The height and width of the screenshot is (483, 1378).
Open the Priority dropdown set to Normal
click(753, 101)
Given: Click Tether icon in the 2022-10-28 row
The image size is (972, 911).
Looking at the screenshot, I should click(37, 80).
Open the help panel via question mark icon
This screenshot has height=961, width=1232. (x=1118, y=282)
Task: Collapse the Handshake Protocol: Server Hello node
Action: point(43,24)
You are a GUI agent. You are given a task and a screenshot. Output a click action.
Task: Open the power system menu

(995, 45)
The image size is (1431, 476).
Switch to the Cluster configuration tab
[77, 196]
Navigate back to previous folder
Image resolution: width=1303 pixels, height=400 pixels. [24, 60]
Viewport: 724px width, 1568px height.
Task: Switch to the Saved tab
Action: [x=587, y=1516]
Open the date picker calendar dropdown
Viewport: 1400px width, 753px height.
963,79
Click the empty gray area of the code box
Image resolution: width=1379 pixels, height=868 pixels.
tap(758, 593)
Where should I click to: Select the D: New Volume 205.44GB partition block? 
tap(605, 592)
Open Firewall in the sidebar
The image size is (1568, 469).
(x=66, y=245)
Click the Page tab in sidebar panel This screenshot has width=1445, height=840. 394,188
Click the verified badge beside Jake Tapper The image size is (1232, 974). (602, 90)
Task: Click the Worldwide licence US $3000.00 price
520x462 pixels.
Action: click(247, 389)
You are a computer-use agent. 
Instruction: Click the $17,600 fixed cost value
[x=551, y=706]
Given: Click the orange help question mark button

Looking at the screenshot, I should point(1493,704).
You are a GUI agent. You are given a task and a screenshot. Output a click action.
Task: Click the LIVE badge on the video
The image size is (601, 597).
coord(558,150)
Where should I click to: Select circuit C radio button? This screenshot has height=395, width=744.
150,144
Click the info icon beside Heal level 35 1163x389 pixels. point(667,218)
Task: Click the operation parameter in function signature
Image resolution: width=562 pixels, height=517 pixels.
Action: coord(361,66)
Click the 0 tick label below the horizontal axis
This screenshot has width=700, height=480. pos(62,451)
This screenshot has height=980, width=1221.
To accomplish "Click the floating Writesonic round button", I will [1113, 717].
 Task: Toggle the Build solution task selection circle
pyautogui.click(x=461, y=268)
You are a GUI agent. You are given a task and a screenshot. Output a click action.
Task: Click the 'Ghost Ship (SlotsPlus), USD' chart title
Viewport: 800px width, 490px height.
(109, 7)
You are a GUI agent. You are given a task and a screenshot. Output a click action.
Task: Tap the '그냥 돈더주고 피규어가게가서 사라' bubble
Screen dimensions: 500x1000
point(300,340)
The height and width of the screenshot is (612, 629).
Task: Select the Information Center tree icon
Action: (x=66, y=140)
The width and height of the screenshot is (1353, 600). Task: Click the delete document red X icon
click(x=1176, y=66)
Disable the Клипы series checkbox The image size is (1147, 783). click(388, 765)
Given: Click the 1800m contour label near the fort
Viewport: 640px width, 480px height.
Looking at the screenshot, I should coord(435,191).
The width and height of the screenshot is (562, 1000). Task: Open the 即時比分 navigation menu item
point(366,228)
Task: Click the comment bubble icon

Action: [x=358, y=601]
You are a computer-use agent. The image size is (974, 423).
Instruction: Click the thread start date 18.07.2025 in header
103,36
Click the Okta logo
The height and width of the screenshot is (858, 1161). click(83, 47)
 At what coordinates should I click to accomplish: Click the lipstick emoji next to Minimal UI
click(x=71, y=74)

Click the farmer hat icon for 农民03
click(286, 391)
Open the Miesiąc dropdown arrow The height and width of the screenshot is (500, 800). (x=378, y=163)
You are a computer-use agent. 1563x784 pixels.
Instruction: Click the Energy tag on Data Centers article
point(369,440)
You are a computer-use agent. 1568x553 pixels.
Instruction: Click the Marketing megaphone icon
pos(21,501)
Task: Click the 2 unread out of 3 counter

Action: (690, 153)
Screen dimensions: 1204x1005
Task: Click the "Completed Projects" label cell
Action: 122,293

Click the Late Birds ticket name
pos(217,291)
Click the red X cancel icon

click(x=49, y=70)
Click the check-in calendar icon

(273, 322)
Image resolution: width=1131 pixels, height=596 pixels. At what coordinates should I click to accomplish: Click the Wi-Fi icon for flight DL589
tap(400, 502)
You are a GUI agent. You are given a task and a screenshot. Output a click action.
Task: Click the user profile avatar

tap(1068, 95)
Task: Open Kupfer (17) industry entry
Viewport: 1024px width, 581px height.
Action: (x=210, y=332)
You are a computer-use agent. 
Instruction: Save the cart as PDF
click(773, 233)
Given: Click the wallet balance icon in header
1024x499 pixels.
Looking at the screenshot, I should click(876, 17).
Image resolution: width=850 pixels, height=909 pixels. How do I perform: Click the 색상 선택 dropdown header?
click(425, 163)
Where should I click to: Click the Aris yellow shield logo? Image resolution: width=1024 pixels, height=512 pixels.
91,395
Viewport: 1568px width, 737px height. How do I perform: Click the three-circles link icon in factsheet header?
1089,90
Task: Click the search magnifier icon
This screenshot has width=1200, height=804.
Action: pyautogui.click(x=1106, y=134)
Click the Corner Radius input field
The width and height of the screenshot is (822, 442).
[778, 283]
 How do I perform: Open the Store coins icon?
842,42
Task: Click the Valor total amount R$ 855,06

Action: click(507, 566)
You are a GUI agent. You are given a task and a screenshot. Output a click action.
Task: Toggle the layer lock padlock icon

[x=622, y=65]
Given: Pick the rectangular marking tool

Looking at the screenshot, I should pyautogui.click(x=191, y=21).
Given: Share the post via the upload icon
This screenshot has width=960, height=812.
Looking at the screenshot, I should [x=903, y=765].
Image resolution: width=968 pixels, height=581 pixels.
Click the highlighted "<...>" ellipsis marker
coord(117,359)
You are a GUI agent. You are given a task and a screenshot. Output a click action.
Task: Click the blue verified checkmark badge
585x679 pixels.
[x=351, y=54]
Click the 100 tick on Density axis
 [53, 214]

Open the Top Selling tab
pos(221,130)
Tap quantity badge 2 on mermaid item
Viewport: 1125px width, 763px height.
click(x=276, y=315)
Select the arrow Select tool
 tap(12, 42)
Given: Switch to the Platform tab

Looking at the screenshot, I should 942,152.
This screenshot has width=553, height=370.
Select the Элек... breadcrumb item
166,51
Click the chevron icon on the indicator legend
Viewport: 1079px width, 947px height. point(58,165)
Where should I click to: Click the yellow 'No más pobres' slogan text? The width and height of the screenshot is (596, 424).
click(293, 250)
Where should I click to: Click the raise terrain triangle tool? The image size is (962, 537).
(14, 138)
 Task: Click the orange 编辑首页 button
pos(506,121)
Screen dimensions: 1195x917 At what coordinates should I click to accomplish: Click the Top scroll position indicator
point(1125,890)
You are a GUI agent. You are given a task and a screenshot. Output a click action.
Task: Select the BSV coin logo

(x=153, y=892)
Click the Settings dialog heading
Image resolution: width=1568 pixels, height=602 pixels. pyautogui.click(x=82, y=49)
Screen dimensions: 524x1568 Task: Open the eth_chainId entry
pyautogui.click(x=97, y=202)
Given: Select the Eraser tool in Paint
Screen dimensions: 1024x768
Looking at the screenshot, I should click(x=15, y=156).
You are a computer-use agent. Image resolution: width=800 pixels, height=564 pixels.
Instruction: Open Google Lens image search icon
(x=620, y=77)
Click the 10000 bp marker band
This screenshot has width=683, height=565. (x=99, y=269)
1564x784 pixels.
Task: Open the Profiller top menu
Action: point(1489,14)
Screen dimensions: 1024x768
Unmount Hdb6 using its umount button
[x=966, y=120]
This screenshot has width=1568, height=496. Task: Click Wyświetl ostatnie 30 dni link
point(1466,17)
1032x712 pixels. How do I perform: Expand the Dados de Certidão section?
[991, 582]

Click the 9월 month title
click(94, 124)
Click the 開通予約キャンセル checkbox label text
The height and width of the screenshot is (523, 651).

========================

§ **WHAT THIS TASK INVOLVES**: Which lines of the listing contain the string "badge"? Copy every one of them.

§ **PROBLEM SOLUTION**:
Click the verified badge beside Jake Tapper The image size is (1232, 974). (602, 90)
Task: Click the LIVE badge on the video
Task: Click the blue verified checkmark badge
Tap quantity badge 2 on mermaid item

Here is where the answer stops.